Ok, there are the disclaimers out of the way. Generally speaking, self-uniting ceremonies can definitely be legal. In fact, in many states you are able to marry yourself without any specific officiant in attendance. In some states you may need an ordained person to marry you.
Below we have listed the 9 states where self-unitiing is legal; however, it’s always best to check with the local authorities on the exact rules you have to follow. Better to be safe than sorry!
- 1. Pennsylvania
- 2. Colorado
- 3. Wisconsin
- 4. California
- 5. Maine
- 6. Nevada
- 7. Illinois
- 8. Kansas
- 9. Washington, D.C.
Can guests come to my self-officiated wedding?
Of course! A wedding ceremony without your friends and family wouldn’t be much of a wedding would it? Unless you are eloping and planning to throw an amazing elopement party that is!
Make a list of the people you want to invite and be sure to choose a venue to accommodate your numbers. Now it’s time to send out your wedding invites!
What’s the difference between self-solemnizing and a commitment ceremony?
Things can get a little tricky when describing the difference between a commitment ceremony and self-solemnization. Generally, a commitment ceremony is about making a non-legal commitment to each other. Imagine it as an eternity ring, rather than an engagement ring. An eternity ring is a promise you will stay together forever. An engagement ring is almost a formal declaration that you will legally be together, or at least intend to.
In some states you are able to self-solemnize legally, in the case you are not allowed, a commitment ceremony would be a perfect way to celebrate with your friends and family. Just be sure to get all the legalities sorted separately.
One final clarification, self solemnization is legal in some states.

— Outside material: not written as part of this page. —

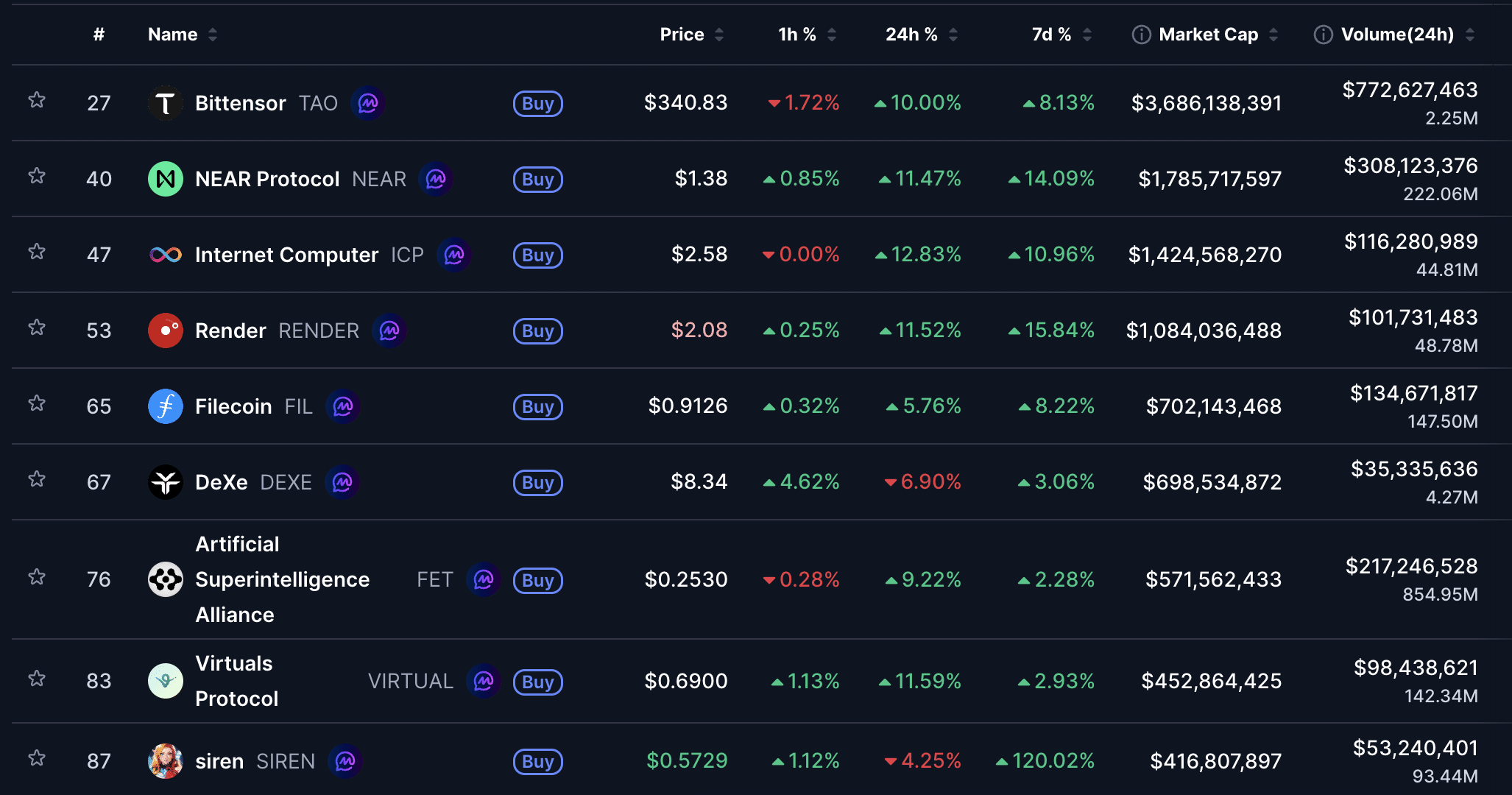This screenshot has height=795, width=1512.
Task: Open the Market Cap info icon
Action: 1141,35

Commitment ceremony is not legal in any state unless it includes the legally required elements. Got it?! Yer, tough one!
So there you have it. Yes you can officiate your own wedding. In many states you can legally marry yourself without the requirement of a minister or judge. As a result, self-officiating is a beautiful way to combine your own personal quirks into your wedding ceremony, while still making promises and declarations that are possible for you.
To us, officiating your own wedding is for couples with a creative mind, a drive to construct their own magical wedding ceremony, without having to follow outdated beliefs and traditions. A chance to avoid the wedding tape that can take away from your own bespoke experience.